Beginning with his own lake, McCaskill has cleaned parts of waterways in places such as Hot Springs Village, Cherokee Village, Parkin, Mountain View, Maumelle, Marshall, off Arkansas 10 in Little Rock and at War Memorial Golf Course.

Bill Staggs, the public works director in Hot Springs Village, hired McCaskill to clean overgrowth of hydrilla, a weed growing in Lake Balboa, the largest lake in the village.

"We needed to have some of it removed so we could go into our next step of attack and try to get rid of this or at least control it," Staggs said. "It's isolated [on Lake Balboa] now. We shut off the ramp so the boats couldn't come in and out freely without our permission. We're trying to keep [the hydrilla] from going into the other lakes."

The job in Hot Springs Village "about did me in," McCaskill said.

"That was 2½ weeks of working from 7:30 a.m. until dark," he said.

Staggs called McCaskill a "steady Eddie" because he was "out there all day by himself."

"He did a great job of getting it done," Staggs said.

In The Ranch subdivision off Arkansas 10 in Little Rock, a 1-acre pond was so overgrown with alligator weed that people had trouble standing on the shore to fish, said Jim Strawn.

Strawn, who lives in The Ranch, suggested to the property owners association's board that they let McCaskill try out his boat.

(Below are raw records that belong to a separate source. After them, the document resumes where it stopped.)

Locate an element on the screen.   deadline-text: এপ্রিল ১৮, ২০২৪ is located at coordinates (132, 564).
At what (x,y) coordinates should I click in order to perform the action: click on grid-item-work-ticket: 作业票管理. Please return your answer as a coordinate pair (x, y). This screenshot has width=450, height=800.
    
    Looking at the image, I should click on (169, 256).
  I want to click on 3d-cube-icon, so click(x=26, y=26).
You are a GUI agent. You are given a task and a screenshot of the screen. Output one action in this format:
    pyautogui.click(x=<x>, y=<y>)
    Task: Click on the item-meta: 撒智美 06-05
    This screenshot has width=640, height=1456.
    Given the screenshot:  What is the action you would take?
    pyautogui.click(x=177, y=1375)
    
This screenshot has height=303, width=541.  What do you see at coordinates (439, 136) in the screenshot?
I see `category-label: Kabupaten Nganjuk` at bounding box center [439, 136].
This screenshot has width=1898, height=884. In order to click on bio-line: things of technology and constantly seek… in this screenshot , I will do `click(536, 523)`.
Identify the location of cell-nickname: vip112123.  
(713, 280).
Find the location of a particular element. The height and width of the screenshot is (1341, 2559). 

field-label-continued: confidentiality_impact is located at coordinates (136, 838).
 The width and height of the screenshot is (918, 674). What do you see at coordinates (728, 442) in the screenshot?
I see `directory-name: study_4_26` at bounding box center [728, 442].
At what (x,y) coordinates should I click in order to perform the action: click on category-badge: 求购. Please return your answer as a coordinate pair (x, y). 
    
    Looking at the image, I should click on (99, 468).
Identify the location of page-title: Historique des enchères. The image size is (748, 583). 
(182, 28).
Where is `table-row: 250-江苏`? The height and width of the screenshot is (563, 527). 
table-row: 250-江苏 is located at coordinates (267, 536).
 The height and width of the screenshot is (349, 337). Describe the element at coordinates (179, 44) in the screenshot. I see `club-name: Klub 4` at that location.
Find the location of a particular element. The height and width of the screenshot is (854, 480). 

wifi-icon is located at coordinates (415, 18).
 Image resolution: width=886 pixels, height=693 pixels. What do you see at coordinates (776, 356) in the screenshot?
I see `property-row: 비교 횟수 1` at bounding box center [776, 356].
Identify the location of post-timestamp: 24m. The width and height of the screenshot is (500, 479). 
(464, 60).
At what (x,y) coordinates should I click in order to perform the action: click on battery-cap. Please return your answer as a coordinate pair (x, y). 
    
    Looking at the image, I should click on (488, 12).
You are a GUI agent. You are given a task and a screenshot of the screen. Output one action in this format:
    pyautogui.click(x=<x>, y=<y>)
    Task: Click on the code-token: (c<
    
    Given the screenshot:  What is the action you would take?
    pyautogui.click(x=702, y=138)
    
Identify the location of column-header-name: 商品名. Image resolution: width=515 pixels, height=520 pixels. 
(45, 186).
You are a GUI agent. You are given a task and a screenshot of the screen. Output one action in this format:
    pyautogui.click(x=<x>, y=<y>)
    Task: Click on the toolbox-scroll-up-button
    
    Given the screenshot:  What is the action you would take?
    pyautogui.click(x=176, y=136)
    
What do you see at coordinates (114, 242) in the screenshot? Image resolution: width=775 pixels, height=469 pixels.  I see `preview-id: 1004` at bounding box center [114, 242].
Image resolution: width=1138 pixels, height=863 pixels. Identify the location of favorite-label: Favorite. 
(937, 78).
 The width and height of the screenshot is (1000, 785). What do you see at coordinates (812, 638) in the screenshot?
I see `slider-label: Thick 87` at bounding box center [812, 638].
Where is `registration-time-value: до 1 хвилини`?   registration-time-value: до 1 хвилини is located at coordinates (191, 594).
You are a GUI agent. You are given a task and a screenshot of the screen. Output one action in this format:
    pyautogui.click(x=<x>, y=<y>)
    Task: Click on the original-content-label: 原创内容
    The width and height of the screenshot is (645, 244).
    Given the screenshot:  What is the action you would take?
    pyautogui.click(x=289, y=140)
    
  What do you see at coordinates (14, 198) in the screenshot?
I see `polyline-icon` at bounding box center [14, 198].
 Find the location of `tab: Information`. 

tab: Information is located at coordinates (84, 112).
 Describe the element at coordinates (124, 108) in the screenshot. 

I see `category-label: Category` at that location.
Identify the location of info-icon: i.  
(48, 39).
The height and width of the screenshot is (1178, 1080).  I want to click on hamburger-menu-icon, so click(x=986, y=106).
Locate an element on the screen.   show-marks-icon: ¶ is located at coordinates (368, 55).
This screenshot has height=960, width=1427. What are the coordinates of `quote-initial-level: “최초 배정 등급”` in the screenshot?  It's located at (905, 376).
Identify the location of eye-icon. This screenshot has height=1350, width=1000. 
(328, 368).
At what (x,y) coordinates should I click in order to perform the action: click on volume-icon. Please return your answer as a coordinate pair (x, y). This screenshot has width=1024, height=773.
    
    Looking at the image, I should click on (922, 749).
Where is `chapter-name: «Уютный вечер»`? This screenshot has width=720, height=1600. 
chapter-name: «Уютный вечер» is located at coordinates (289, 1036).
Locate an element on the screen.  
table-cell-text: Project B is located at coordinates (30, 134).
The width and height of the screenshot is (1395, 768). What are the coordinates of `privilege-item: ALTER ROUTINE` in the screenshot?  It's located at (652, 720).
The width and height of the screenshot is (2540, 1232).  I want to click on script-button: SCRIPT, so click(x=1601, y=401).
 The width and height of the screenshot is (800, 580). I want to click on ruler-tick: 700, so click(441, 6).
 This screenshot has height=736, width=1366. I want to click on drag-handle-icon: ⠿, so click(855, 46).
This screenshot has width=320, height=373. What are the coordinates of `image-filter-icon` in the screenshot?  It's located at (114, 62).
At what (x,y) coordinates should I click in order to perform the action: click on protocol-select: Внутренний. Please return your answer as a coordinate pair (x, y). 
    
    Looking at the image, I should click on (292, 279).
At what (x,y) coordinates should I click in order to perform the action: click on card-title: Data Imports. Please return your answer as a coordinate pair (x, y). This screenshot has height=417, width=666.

"We were very impressed," said Strawn, who has known McCaskill for years. "When he gets going he can really move a lot of weeds."

McCaskill said some of his friends who know what he's doing now "think I've gone crazy."

But his wife, Martha, encouraged him to keep it up.

McCaskill's business, Water Weed Harvesting Inc., primarily sells the service to clean up waterways at $125 an hour, McCaskill said.

"It's very rewarding to take a pond or lake that is just a mess where people can't get out of their docks and can't fish," McCaskill said. "And then, to take that and turn it into something beautiful is cool."